La Giunta regionale ha stabilito che i beneficiari dei contributi devono essere titolari di contratti registrati prima del 30.6.2013 e devono avere un’intimazione di sfratto notificata prima del 31.7.2014, per morosità maturata da almeno 6 mensilità, dopo aver regolarmente pagato le prime 6 mensilità successive alla sottoscrizione del contratto. Inoltre, devono essere residenti o avere l’attività lavorativa da almeno 24 mesi nella Regione e non devono avere proprietà immobiliari. La graduatoria è formulata dall’ATER sulla base del grado di emergenza abitativa e delle condizioni socio-economiche dei beneficiari.
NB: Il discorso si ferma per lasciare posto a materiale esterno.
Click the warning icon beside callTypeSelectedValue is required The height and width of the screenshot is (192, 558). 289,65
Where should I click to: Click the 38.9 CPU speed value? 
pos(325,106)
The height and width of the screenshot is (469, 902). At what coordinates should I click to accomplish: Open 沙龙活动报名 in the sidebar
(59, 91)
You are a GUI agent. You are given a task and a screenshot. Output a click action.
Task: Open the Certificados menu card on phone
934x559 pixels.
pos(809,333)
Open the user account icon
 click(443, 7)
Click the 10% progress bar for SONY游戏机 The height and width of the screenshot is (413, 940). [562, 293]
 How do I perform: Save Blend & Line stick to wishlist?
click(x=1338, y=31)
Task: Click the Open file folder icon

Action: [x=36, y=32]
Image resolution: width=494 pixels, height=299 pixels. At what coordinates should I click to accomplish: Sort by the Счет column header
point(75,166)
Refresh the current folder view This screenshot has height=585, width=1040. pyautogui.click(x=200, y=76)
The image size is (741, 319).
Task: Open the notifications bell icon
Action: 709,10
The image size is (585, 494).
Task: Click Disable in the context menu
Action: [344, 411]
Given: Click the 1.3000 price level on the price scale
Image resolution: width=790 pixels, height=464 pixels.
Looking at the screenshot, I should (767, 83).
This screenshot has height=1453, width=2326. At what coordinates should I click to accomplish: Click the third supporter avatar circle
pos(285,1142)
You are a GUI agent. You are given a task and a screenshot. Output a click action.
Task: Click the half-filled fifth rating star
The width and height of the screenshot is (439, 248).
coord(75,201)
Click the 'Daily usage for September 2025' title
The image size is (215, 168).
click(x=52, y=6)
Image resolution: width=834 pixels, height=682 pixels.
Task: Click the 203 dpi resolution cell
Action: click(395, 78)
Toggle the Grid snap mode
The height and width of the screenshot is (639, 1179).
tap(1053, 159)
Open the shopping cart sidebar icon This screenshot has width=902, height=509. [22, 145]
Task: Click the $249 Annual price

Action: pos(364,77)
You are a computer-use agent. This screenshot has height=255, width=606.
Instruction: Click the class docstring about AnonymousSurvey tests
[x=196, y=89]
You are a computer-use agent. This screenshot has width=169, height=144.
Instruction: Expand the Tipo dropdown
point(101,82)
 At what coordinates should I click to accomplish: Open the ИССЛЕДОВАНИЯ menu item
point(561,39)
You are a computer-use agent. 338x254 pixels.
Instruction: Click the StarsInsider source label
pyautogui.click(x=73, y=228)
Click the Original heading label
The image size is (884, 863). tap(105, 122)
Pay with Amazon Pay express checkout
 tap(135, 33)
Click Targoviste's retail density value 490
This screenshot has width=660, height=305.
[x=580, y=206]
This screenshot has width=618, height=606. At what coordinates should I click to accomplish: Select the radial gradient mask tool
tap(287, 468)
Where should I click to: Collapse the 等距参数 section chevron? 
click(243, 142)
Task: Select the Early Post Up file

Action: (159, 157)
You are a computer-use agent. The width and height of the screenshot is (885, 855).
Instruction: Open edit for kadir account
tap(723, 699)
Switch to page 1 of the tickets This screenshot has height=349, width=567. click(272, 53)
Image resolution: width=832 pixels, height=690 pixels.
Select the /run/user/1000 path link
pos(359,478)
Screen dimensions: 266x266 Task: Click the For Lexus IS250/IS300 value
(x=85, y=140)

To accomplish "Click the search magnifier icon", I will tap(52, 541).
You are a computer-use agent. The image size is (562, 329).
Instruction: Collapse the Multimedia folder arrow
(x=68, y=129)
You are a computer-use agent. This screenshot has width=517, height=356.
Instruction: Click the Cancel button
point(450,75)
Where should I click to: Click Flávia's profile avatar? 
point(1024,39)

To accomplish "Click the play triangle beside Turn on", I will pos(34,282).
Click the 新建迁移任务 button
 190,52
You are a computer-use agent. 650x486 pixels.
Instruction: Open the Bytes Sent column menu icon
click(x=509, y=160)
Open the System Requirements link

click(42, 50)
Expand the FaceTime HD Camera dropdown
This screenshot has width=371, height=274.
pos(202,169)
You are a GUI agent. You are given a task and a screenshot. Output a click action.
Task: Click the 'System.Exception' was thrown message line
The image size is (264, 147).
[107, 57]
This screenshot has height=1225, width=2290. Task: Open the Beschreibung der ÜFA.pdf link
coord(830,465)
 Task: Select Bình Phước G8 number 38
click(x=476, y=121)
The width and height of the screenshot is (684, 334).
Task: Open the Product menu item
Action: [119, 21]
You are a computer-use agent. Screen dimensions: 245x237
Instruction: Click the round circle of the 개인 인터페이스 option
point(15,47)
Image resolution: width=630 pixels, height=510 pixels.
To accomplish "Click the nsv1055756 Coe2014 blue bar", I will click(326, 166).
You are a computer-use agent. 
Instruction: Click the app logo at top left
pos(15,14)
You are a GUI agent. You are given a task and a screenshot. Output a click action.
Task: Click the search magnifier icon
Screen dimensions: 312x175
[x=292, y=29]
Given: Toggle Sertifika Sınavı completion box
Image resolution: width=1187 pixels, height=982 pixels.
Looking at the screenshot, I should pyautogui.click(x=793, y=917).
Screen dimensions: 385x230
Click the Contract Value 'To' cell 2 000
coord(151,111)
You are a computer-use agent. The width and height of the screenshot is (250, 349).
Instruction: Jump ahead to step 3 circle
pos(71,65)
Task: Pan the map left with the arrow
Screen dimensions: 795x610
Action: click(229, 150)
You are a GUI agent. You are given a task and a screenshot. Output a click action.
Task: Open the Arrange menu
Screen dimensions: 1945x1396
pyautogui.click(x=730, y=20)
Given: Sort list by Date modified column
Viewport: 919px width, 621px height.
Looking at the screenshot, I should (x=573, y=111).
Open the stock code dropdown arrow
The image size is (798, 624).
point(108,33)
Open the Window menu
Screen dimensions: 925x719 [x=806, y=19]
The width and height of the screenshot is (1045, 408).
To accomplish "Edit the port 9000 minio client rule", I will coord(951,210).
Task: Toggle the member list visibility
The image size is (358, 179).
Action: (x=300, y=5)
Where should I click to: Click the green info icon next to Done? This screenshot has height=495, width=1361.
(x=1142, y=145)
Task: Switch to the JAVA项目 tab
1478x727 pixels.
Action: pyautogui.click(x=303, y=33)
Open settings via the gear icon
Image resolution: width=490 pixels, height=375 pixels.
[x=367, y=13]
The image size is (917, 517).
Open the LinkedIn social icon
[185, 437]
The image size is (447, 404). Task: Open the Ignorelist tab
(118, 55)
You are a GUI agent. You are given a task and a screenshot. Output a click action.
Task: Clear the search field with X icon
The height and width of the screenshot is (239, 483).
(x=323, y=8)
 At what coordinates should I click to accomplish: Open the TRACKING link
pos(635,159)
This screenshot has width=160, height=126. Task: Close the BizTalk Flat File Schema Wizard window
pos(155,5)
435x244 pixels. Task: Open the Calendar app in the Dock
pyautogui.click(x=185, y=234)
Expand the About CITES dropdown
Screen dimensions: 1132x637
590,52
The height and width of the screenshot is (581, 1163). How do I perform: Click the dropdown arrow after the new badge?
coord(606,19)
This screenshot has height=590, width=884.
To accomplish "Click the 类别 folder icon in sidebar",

L’intervento prevede l’erogazione di incentivi e contributi direttamente al proprietario, qualora formuli rinuncia allo sfratto e stipuli con lo stesso inquilino un nuovo contratto di locazione a canone concordato. Gli incentivi riguardano un importo pari al 50 per cento della morosità pregressa fino ad un massimo di 5.000 euro, il recupero delle spese legali fino ad un massimo di mille euro ed infine 300 euro, qualora il contratto regolarmente registrato preveda un canone di locazione inferiore al valore medio stabilito per l’area omogenea in cui è ubicato l’alloggio. Il contributo sull’affitto è previsto in 200 euro al mese per 15 mesi (3.000 euro).